# Skyline R33 with R34 nose



## Pharoahe (Mar 11, 2006)

We received our new Skyline :squintdan 






































*Detailed Car Overview* 
r34 face, bumper,lights,bonnet ,wings etc 
This car was auto but is now manual 
Nismo LSD 
orc clutch twin plate 
17 wheels 
Aero Radiator 
GT turbine 
coilover Suspension 
Adjestable tie rods 
Blitz Boost controler 
blitz Inter cooler, 
trust Oil cooler 
R34AW 
Titan exhaust 
big down pipe 
z32 air flow meter 
re mapped ecu


----------



## deef (Aug 4, 2005)

Nice real nice...


----------



## Cardiff R33 (Jan 16, 2004)

dont actually like it, may be the drift style skirts. Mucho respecto for the front end job!


----------



## Cardiff R33 (Jan 16, 2004)

BTW the wheels are standard r34 GTT ones


----------



## petey (Feb 24, 2003)

mmm not quite sure if i do or i don't bit on the fence on this one.


----------



## Pharoahe (Mar 11, 2006)

Cardiff R33 said:


> BTW the wheels are standard r34 GTT ones



New rims are being ordered


----------



## Hedgehog Dodger (Jul 13, 2004)

Whats happened to the IC, you still holding boost with that? Lucky it hasnt split.


----------



## skyline_beauty (Sep 4, 2006)

is that gonna go to japfest next year?! go on!!


----------



## gtrlux (Mar 8, 2006)

Looks really nice, what kit is that? Why did you not go for the Bee-R 334 kit?


----------



## leggus (Feb 15, 2006)

Hedgehog Dodger said:


> Whats happened to the IC, you still holding boost with that?
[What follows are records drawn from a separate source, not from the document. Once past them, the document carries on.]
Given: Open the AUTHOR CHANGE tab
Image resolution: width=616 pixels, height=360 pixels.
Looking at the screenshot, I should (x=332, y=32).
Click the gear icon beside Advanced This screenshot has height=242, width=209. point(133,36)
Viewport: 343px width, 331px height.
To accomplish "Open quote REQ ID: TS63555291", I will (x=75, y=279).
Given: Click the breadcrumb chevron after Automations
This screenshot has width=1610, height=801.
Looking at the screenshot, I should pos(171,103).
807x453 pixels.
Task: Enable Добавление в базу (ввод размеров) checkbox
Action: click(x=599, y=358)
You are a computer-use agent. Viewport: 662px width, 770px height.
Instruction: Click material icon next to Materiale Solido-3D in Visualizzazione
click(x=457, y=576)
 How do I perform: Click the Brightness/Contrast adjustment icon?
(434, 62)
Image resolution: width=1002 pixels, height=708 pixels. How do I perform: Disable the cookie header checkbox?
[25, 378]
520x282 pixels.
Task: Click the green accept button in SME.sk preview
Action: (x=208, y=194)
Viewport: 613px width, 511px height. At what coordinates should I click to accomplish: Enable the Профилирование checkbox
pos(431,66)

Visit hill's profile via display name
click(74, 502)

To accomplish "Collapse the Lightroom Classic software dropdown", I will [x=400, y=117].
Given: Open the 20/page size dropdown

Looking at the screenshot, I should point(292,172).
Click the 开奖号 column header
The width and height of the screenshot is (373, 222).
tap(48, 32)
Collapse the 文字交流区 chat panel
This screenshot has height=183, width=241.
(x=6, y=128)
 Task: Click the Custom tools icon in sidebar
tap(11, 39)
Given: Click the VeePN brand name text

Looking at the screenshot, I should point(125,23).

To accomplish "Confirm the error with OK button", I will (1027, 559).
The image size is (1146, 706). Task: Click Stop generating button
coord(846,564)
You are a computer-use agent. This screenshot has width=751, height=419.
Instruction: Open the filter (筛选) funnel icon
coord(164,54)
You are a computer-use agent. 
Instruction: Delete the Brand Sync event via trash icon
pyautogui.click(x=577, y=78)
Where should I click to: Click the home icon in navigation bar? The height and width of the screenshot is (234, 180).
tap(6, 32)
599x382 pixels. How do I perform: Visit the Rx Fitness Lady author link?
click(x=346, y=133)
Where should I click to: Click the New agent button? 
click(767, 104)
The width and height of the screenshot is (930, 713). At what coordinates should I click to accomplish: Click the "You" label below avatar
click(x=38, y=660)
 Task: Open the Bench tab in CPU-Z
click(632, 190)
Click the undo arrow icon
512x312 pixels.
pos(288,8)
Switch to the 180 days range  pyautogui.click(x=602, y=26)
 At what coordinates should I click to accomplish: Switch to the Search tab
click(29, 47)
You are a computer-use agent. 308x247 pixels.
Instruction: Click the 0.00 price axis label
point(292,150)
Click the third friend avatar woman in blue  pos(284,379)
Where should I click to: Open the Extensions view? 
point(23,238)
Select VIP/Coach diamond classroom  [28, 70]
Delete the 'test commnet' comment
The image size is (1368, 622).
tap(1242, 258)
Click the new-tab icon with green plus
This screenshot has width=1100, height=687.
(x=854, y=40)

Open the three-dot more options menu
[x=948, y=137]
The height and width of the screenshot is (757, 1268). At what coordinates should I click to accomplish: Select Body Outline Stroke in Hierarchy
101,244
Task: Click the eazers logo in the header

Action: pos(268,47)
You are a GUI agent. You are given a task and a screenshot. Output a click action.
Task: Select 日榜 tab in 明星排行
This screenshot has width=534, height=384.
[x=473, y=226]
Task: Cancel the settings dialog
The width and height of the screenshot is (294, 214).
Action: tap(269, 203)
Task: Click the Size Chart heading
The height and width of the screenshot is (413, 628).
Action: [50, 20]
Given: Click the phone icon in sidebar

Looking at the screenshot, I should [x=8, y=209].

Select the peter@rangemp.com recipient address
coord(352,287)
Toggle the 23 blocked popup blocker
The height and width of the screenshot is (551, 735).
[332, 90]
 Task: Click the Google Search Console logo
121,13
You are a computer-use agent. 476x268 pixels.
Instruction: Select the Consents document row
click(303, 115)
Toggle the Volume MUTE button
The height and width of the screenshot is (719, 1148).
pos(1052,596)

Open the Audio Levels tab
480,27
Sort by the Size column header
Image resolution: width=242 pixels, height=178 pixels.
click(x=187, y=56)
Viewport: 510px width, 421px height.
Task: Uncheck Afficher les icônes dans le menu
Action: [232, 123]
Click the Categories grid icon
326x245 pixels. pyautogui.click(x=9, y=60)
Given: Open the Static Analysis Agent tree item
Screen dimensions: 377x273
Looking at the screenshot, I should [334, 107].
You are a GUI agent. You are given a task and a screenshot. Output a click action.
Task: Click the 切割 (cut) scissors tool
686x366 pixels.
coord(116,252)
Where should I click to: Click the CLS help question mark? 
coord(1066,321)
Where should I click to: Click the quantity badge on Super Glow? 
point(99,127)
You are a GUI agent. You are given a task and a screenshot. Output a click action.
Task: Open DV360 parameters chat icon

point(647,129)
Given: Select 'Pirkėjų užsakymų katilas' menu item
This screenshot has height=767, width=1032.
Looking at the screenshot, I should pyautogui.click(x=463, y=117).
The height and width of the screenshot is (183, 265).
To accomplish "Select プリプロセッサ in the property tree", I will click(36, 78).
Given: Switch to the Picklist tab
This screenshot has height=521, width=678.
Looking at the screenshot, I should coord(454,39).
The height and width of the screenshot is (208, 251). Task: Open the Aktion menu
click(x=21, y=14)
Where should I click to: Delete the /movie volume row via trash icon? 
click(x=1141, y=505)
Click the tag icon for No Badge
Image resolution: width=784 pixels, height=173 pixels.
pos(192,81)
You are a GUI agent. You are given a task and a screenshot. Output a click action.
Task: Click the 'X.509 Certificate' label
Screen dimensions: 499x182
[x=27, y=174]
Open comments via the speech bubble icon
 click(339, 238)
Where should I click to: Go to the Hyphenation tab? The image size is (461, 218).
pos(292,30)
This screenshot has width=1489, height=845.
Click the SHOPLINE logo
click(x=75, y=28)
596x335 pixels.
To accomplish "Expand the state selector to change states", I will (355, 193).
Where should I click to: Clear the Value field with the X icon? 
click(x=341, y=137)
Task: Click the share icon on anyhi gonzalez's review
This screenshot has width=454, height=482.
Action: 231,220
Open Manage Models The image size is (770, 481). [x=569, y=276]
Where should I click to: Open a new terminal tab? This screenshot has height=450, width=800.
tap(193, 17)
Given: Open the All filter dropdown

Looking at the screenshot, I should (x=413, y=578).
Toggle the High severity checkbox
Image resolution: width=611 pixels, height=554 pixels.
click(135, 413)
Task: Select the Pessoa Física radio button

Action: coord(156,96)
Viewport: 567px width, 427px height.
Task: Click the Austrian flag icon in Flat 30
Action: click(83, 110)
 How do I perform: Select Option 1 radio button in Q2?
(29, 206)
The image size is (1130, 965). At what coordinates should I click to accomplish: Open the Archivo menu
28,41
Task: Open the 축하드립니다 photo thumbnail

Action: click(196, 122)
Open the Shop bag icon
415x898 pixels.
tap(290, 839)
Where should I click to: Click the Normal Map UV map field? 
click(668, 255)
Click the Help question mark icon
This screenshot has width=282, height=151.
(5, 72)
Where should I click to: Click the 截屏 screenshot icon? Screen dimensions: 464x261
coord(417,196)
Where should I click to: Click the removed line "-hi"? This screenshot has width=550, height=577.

Lucky it hasnt split.


Yep i was thinking that, looks like somethin hit it hard at speed


----------



## NuttyRB26 (Jul 9, 2006)

gtrlux said:


> Looks really nice, what kit is that?


URAS? Theres a badge above the gril on the front, it also looks similar to other URAS kits so i'm guessing thats what it is.... but i might be wrong


----------



## Sean (Aug 16, 2005)

I don't know if it too much of a change but I'm not sure that the curves of the 33 sit well with the square nose of the 34


----------



## skyline_boy (Apr 25, 2006)

not sure on the looks of that not to my taste...


----------



## Runciter (Jul 3, 2006)

Looks great apart from the skirts which make it look more like a hovercraft.


----------



## MR GTR (Jun 12, 2006)

i absolutely love it!!!!


----------



## tails (Mar 10, 2006)

i dont think it looks good at all.


----------



## SteveN (Aug 6, 2002)

You bought that off my mate Paul at Jap Imports UK 

Nice car, has a lot of potential, but deffo needs wheels and a different spoiler, once thats sorted it will look fantastic IMO


----------



## stealth (Jul 6, 2004)

Oh dear ,I think it looks very bad .May look better with a differant kit on it that one looks horrible ,decals over the wheel arches look bad too ,looks like it is dirty there I would remove them . Sorry dont like it .


----------



## bkvj (Feb 13, 2006)

uras rocks.

congrats with the car!
wheels are crap though as mentioned lol. i do think it could go a bit lower, and personally i think nissan made the R33 gtst a bit to small in width...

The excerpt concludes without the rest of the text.